Problem to solve
Transcribe exactly, and without pictures, only the lines from the one bearing "You are a computer-use" through the final line of the data below.

Data for analysis
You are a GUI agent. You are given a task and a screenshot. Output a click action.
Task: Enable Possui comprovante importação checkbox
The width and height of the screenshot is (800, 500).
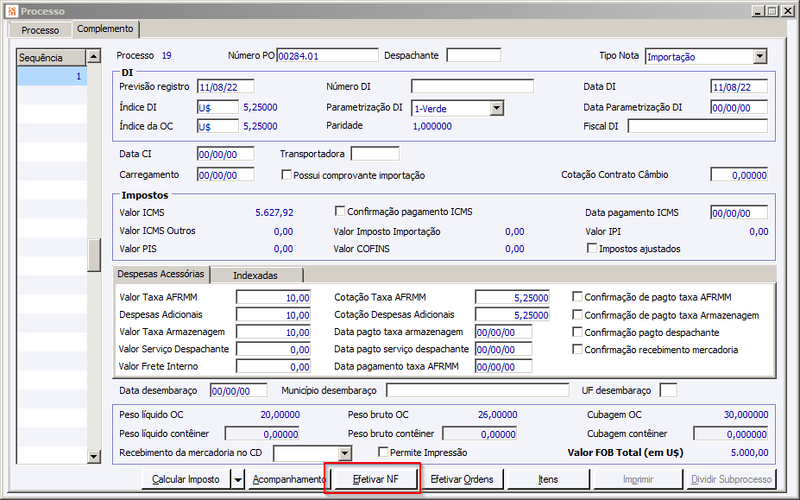(x=286, y=175)
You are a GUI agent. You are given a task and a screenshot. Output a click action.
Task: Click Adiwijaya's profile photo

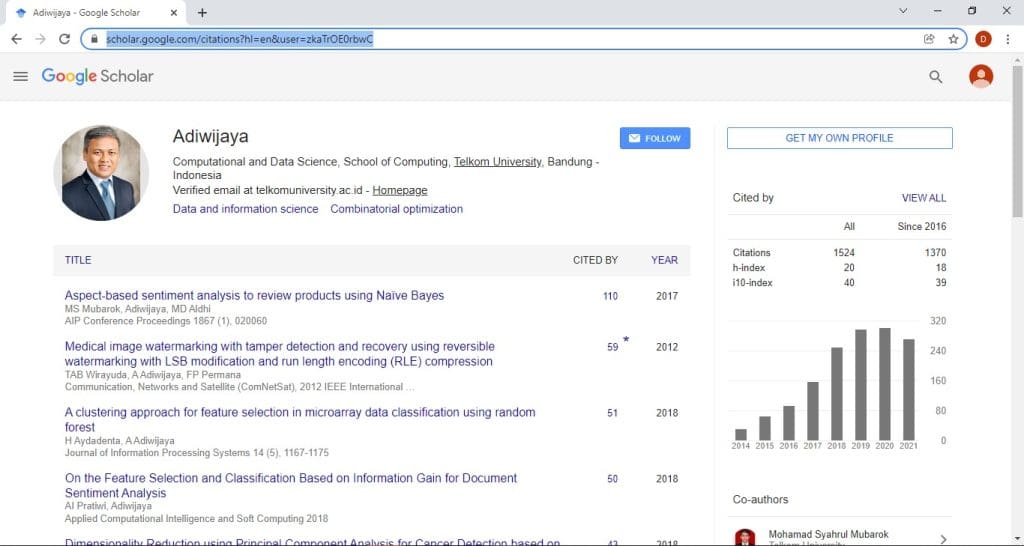(x=105, y=173)
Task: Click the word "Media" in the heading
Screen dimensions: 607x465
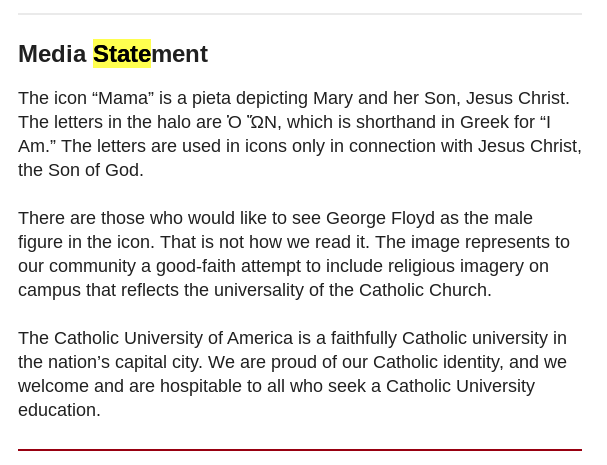Action: [x=52, y=53]
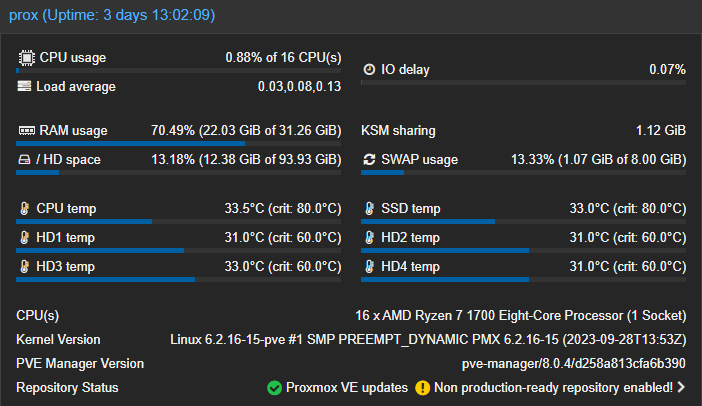This screenshot has width=702, height=406.
Task: Click the HD space drive icon
Action: [25, 160]
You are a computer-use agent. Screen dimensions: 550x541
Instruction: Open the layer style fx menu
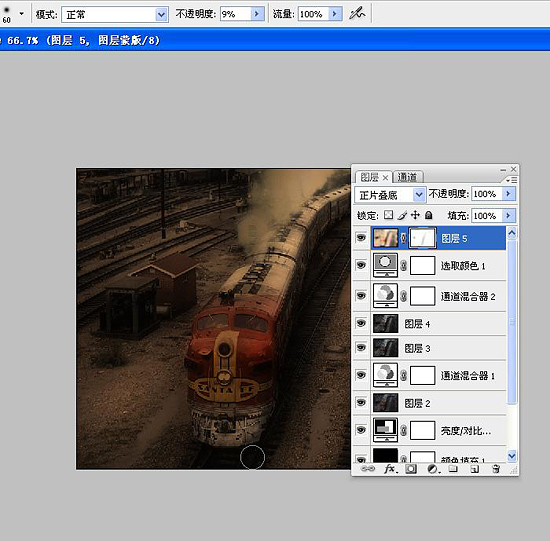point(391,469)
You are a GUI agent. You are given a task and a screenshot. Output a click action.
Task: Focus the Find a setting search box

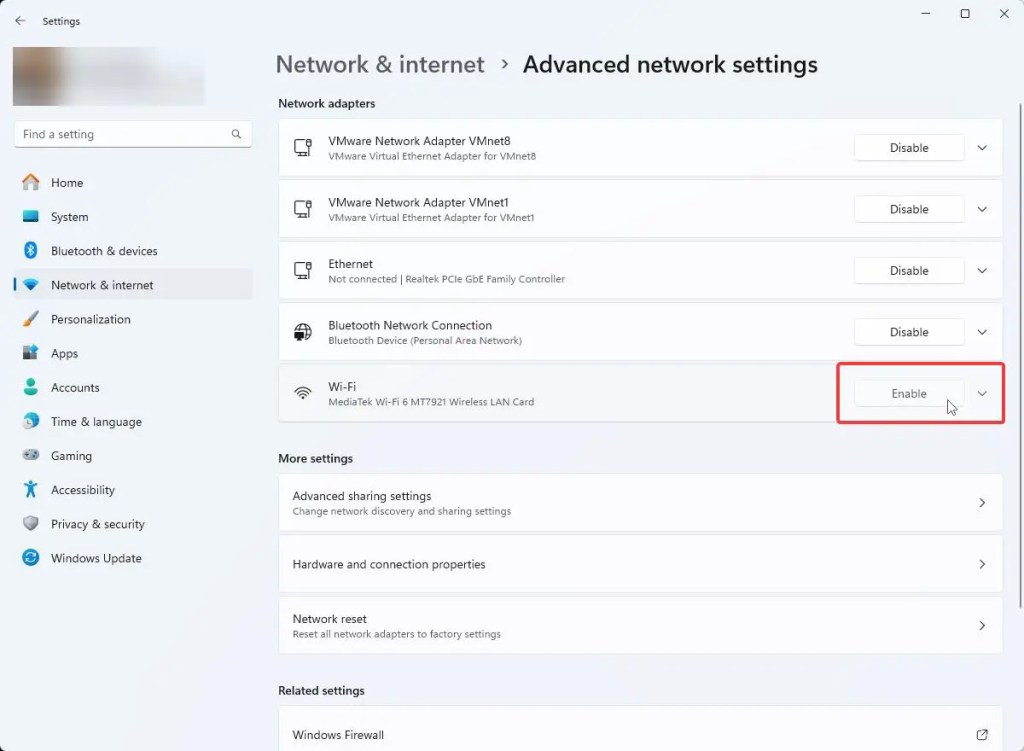[x=133, y=134]
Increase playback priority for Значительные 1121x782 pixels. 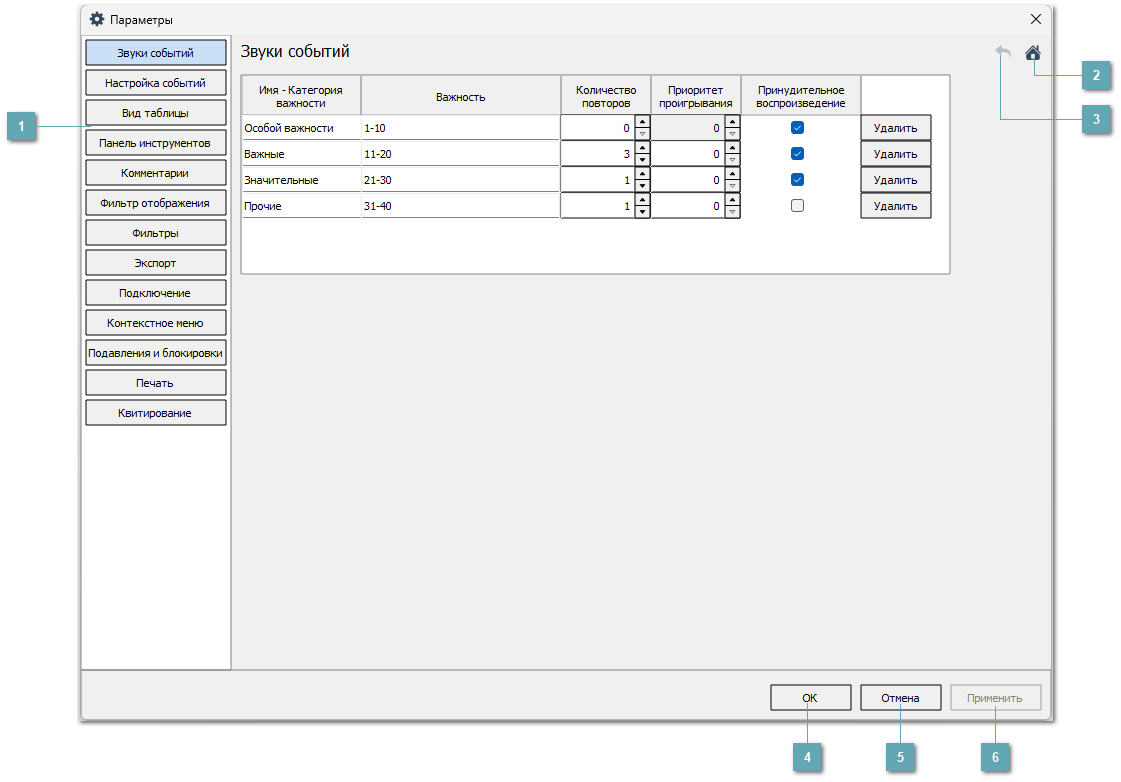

Solution
You are a computer-use agent. Screen dimensions: 550x541
Instruction: Open the layer style fx menu
point(391,469)
You are a GUI agent. You are given a task and a screenshot. Output a click action.
Task: Focus the Find a setting search box

[x=133, y=134]
Increase playback priority for Значительные 1121x782 pixels. 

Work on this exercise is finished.